Last week was absolute shit. I had to quarantine for the third time. It was doable until my sister left to her own house. I became bored, started Netflix, made a new account for the umpteenth time. Attampted to pull an all nighter, next day did an all nighter. Spent about 60% of last week on Netflix. Been bingeing the walking dead. 4 seasons in 4 days. Hating myself whilst doing so. Sabotaging myself like crazy. Ignoring all calls from my sponsor. Added some YouTube to the mix. Some more series. Then my favourite character in the walking dead died. Hated that, finally decided to delete my account for the 14th time I think.
Contacted my sponsor today. Sabotaged myself a lot less today. Gonna start living the steps again. Gonna go here next time I wanna be a fucking idiot…which will probably be often as there is a new lockdown here(about fucking time)
Sorry you been struggling Jan.
I been missing you on here. Keep checking in and try not to be too hard on yourself. These are some fucked up times as well. Seems like lots of struggling going on. Hope yo see you around.
Me too. I am sick and tired of me distancing myself when I’m not doing good. Not because I’m scared of being vulnerable, but because I hate disappointing you guys eventhough that’s what this place is for. For help when you’re struggling and to be honest with yourself and others.
Probably a good idea to redo the steps again and working out
I binge Netflix when I binge, ,I choose to listen to calming stuff on YouTube,inspiring stuff when I’m sober. Hope you’re okay.
I don’t think you could disappoint us. As a matter of fact I was going to compliment you on leading that thing about gamer addiction at your school you were talking about awhile back. Then I guess I didn’t here much more from ya and then I forgot.
You have opened my eyes to a whole other addiction I was never aware of. I just never thought about it. My gaming level is like space invaders . That’s as far as I ever got. I guess like gambling or sex, addiction doesn’t have to have anything to do with what you injest.
Keep up the good fight you’re so worth it.

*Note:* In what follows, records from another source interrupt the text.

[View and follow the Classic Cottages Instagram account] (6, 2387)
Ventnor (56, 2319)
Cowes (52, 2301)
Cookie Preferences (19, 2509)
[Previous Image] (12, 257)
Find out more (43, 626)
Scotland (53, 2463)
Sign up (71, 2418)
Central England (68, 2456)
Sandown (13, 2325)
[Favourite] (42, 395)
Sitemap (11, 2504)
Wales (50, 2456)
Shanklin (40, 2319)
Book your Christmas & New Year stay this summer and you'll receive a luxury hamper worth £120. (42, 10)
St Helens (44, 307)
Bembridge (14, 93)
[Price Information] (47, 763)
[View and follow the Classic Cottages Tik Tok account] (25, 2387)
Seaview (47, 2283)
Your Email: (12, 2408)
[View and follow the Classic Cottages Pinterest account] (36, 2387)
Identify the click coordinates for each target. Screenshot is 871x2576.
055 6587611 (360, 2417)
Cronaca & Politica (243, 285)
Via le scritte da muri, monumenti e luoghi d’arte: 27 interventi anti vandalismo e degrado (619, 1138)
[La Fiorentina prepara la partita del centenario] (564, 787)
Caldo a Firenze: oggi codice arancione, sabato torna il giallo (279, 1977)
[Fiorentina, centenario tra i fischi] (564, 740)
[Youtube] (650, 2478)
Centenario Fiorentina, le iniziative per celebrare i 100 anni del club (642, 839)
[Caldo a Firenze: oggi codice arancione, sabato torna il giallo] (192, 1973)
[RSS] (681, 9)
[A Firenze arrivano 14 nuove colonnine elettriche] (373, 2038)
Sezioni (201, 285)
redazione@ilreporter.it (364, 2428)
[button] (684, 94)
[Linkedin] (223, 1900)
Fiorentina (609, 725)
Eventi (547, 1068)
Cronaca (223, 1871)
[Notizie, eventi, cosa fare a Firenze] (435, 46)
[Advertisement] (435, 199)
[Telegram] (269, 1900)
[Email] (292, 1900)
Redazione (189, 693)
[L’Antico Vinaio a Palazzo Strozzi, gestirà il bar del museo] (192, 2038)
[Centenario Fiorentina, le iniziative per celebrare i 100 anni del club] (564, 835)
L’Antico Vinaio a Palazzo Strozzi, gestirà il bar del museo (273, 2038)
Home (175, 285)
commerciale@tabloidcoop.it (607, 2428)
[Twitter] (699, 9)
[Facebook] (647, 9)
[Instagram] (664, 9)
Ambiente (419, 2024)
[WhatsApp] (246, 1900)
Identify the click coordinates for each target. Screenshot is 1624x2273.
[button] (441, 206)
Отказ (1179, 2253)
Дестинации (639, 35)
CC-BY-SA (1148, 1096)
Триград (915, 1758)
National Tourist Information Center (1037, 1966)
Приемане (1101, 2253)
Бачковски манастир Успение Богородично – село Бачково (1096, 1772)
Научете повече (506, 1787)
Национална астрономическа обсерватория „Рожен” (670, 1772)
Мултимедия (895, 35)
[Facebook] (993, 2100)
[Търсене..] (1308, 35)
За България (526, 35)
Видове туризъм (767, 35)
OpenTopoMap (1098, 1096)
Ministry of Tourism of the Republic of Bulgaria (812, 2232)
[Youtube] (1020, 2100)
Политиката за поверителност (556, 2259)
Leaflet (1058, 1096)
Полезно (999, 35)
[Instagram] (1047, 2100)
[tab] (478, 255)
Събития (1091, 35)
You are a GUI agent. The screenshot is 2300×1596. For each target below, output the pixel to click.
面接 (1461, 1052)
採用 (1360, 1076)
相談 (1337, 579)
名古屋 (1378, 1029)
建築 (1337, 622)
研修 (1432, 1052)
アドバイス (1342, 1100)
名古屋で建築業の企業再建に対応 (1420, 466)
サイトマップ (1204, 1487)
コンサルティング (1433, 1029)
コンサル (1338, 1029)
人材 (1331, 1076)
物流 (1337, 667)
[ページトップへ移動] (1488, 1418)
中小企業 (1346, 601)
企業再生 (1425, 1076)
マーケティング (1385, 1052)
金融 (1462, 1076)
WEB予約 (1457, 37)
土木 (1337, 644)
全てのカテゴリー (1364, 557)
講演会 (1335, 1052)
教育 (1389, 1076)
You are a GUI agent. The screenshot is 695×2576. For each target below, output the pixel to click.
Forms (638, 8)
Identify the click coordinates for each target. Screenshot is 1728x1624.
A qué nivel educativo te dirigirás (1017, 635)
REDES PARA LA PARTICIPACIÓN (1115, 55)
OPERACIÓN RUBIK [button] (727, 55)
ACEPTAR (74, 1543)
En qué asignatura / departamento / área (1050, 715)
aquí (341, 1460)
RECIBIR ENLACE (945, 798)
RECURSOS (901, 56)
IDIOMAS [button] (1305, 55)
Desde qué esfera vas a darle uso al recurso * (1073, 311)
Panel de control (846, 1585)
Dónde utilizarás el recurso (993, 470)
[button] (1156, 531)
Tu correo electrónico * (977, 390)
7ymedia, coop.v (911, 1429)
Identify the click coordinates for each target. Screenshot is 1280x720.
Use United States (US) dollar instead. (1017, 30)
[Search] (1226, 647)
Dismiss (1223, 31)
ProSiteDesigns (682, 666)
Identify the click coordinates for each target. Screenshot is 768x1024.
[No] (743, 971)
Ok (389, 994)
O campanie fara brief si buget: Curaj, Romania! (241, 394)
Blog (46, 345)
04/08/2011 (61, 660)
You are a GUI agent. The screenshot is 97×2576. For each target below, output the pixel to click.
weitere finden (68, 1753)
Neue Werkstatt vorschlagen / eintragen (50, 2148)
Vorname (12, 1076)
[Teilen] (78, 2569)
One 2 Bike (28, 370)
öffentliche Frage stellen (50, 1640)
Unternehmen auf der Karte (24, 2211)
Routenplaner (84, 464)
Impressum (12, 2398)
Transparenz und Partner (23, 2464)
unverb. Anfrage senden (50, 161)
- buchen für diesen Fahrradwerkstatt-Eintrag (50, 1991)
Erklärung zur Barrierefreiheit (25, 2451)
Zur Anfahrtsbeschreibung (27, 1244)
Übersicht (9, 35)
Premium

I haven’t watched netflix/ YouTube for a few hours and already feeling great. Time to get back to doing what actually worked for me. Flip the kill switch on the ego
Thanks for the kind words Eric, I really appreciate you being there for me when I need it
At least you are being honest with yourself, and you’re clearly very aware of what you were doing and why you were doing it. Probably doesnt feel like it, but you are way ahead of the game in self-awareness.
I hope things improve for you
These are unprecedented times so be easy on yourself. At least you recognized what was happening and put a stop to it.
I sure do miss seeing you around here.
Miss you on Zoom too. See you tomorrow?
It’s a tough time for people with screen addiction, being at home all the time makes it so tempting. You can do it, use your tools more.
I’ll probably be there
Oh Jan! Sorry it’s so tough for you right now…we’ve missed you! I was going great guns just like you then a couple of weeks ago I got massively triggered. It was a snowball kinda thing over a week or so. I toyed with the idea of coming here and reaching out as we all tell each other but thought…no I don’t want to burden the TS fam, we are all feeling these heavy times. Eventually I was soooo soooo nearly going to drink but thought, fuck it! If all I do is write it on here and post it and no one replies at least I’ve got the thoughts out. So I did… I posted and within minutes everyone talked me down. It works! This place is here for you, we love you to bits young man! Good job on turning off the Ego life is hard right now, I think it’s more important than ever that we hunker down here together until things steady out again
Jan, this place is not only for chatting or discussing our so-so moments, but also --or even more so-- for reaching out during the bad ones. Please don’t isolate yourself. We’re here.